::: Extract to read

Retention start date, not seal date. The clock must run from when the work was performed and released, not from when the record happened to be ingested. A record digitized months late would otherwise carry an inflated expiry and be purgeable too soon.

Unicode in Block 14 signatures. Authorized-signature and remarks fields carrying names like Łukasz or Renée must be stored as UTF-8; a lossy re-encoding changes the sealed bytes and trips the integrity check on the next read.

Clock skew on the retention boundary. Comparing a naive local now against a UTC expiry_utc can purge a record hours early or hold it late across a daylight-saving transition. Every timestamp in the store is timezone-aware UTC for exactly this reason; a purge decision that hinges on wall-clock time in a technician’s locale is a defect, not a convenience.

Immutability is not the same as durability. WORM stops mutation but not media loss. Pairing this control with an append-only, replicated ledger — the approach in Building an Append-Only Hash-Chained Parts Ledger — chains each seal to the last so a deletion anywhere in the history is detectable, not just prevented at the single-record level.

Retention and immutability are what let a repair station hand a regulator a digital 8130-3 years later and assert, with cryptographic backing, that nothing changed since release. Compute the expiry, forbid the overwrite, honor the hold, and verify the digest on every read — and the certificate keeps the legal weight the paper form always carried.

::::::

▸ **Given instruction a**
Reproduce the stored entries word for word, from the start of the listing through the line containing "This screenshot has width=640, height=360. (110, 96)", including both ends. Leave the pictures out.

::: Raw data

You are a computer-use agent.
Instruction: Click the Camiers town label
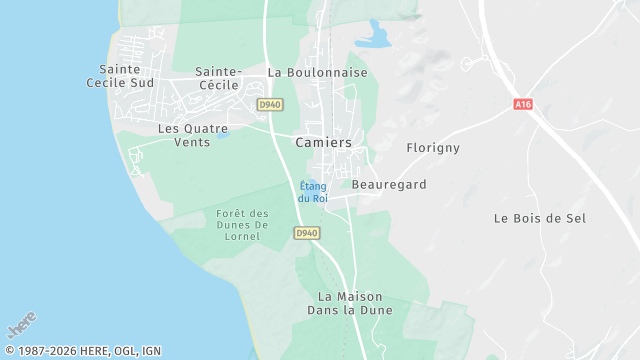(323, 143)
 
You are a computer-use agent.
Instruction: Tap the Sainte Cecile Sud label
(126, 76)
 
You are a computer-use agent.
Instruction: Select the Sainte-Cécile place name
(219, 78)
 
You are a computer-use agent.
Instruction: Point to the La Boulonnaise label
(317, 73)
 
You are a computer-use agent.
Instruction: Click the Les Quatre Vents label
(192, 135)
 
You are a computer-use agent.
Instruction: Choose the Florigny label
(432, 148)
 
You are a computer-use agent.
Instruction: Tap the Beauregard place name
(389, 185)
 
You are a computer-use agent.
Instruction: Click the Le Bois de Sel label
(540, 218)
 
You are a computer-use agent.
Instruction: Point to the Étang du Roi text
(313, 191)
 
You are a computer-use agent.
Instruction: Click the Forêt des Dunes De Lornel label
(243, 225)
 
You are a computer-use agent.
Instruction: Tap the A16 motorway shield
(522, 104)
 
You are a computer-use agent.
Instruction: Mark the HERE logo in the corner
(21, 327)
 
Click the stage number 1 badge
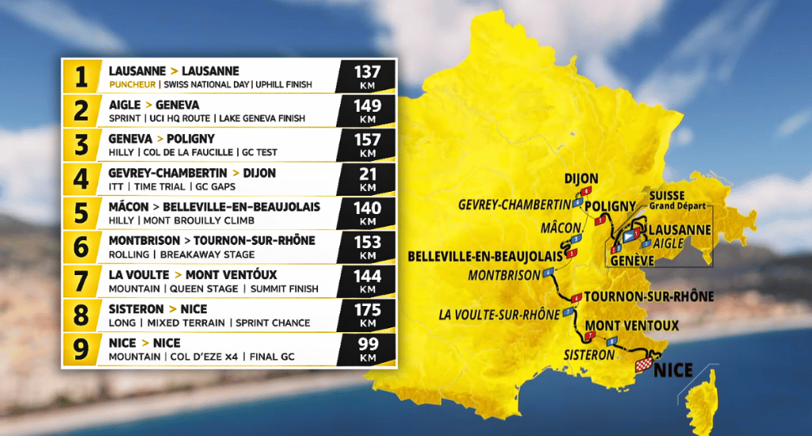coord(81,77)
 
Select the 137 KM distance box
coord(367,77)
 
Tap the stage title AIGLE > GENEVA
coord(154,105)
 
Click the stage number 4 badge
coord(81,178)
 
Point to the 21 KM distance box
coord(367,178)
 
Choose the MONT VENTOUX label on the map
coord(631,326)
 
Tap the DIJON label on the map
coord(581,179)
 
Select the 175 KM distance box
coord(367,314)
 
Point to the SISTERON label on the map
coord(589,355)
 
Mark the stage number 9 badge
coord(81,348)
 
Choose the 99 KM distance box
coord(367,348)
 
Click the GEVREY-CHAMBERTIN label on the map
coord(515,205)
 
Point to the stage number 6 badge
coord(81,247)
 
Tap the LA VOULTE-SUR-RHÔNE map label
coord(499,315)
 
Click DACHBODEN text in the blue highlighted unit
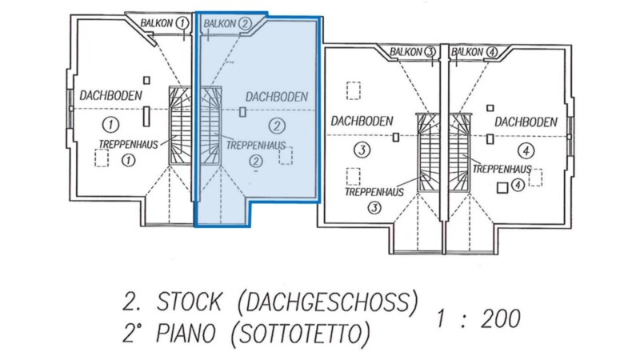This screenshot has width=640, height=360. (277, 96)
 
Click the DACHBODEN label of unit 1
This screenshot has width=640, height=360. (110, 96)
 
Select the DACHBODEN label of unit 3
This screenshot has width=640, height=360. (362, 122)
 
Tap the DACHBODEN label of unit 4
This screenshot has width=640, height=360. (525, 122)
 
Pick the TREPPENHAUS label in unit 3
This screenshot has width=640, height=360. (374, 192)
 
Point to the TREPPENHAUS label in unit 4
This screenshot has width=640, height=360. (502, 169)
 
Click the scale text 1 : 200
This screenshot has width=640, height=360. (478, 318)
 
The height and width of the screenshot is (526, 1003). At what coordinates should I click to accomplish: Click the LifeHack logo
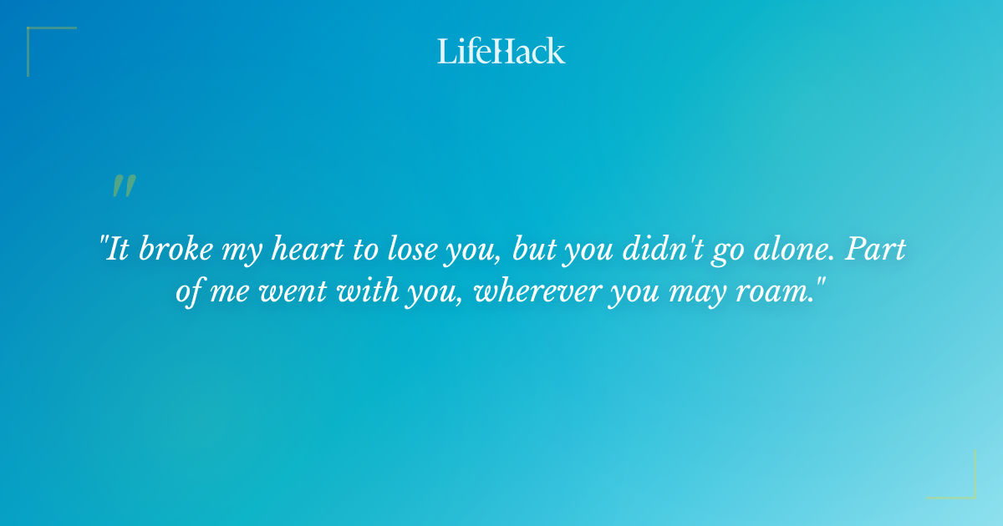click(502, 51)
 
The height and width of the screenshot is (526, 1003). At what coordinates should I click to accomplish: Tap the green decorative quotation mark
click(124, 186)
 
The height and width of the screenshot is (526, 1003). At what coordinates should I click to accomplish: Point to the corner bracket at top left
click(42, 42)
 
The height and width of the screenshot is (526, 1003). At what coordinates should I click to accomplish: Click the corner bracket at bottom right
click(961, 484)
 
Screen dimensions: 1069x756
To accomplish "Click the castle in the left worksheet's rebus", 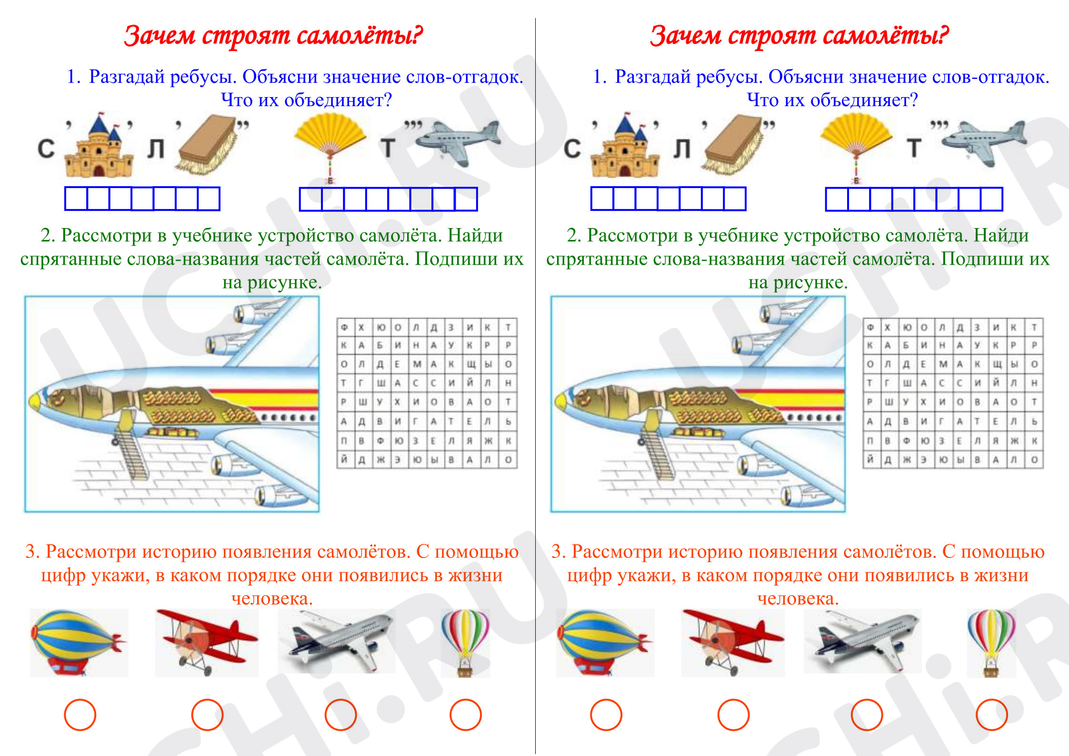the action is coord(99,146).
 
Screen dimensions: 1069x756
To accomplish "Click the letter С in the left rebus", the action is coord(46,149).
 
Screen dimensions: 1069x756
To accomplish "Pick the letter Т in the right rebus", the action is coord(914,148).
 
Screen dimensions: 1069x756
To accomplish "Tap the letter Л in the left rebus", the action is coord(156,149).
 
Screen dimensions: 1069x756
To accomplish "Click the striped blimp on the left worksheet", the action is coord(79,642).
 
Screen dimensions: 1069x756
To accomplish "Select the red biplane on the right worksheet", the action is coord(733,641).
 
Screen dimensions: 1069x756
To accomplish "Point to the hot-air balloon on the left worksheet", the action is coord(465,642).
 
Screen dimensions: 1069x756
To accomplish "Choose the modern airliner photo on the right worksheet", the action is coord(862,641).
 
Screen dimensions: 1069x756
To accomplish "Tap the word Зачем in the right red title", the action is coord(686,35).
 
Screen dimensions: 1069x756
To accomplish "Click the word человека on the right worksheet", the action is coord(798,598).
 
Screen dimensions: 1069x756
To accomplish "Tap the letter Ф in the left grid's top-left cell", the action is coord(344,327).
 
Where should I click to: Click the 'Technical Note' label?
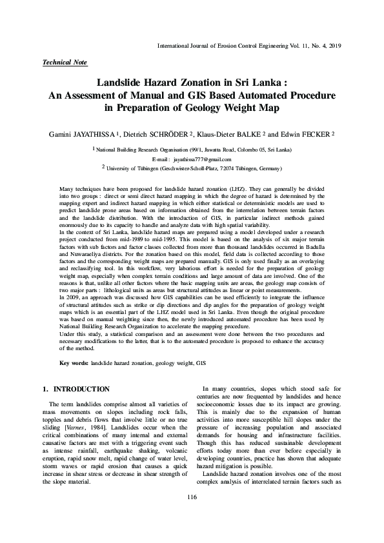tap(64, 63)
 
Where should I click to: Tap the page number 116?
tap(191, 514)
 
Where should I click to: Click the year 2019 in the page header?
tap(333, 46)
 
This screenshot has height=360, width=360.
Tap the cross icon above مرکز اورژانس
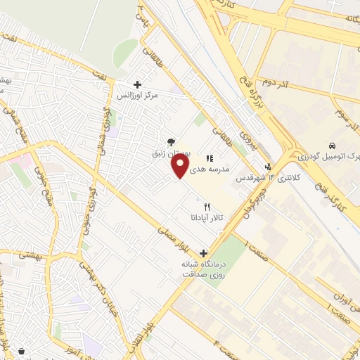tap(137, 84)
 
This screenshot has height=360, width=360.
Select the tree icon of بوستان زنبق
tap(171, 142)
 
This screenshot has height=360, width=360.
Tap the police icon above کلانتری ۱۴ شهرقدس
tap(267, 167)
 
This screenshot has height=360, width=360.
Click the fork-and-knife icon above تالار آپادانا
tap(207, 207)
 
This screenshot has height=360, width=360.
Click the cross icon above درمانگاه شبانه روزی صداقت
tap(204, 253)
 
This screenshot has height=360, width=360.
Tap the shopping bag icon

::::::

▸ **Given instruction b**
List the actions that the final paragraph of the text on record retention says keep the certificate's legal weight.

▸ **Written solution a**
You are a computer-use agent.
Instruction: Click the Camiers town label
(323, 143)
 
You are a computer-use agent.
Instruction: Tap the Sainte Cecile Sud label
(126, 76)
 
You are a computer-use agent.
Instruction: Select the Sainte-Cécile place name
(219, 78)
 
You are a computer-use agent.
Instruction: Point to the La Boulonnaise label
(317, 73)
 
You are a computer-use agent.
Instruction: Click the Les Quatre Vents label
(192, 135)
 
You are a computer-use agent.
Instruction: Choose the Florigny label
(432, 148)
 
You are a computer-use agent.
Instruction: Tap the Beauregard place name
(389, 185)
 
You are a computer-use agent.
Instruction: Click the Le Bois de Sel label
(540, 218)
 
You are a computer-use agent.
Instruction: Point to the Étang du Roi text
(313, 191)
 
You are a computer-use agent.
Instruction: Click the Forêt des Dunes De Lornel label
(243, 225)
 
You are a computer-use agent.
Instruction: Tap the A16 motorway shield
(522, 104)
 
You are a computer-use agent.
Instruction: Mark the HERE logo in the corner
(21, 327)
 
Click the stage number 1 badge
coord(81,77)
 
Select the 137 KM distance box
coord(367,77)
 
Tap the stage title AIGLE > GENEVA
coord(154,105)
 
Click the stage number 4 badge
coord(81,178)
 
Point to the 21 KM distance box
coord(367,178)
 
Choose the MONT VENTOUX label on the map
coord(631,326)
 
Tap the DIJON label on the map
coord(581,179)
 
Select the 175 KM distance box
coord(367,314)
 
Point to the SISTERON label on the map
coord(589,355)
 
Mark the stage number 9 badge
coord(81,348)
 
Choose the 99 KM distance box
coord(367,348)
 
Click the GEVREY-CHAMBERTIN label on the map
coord(515,205)
 
Point to the stage number 6 badge
coord(81,247)
 
Tap the LA VOULTE-SUR-RHÔNE map label
coord(499,315)
 
Click DACHBODEN text in the blue highlighted unit
This screenshot has width=640, height=360. (277, 96)
 
Click the DACHBODEN label of unit 1
This screenshot has width=640, height=360. (110, 96)

▸ **Written solution b**
- Compute the expiry
- Forbid the overwrite
- Honor the hold
- Verify the digest on every read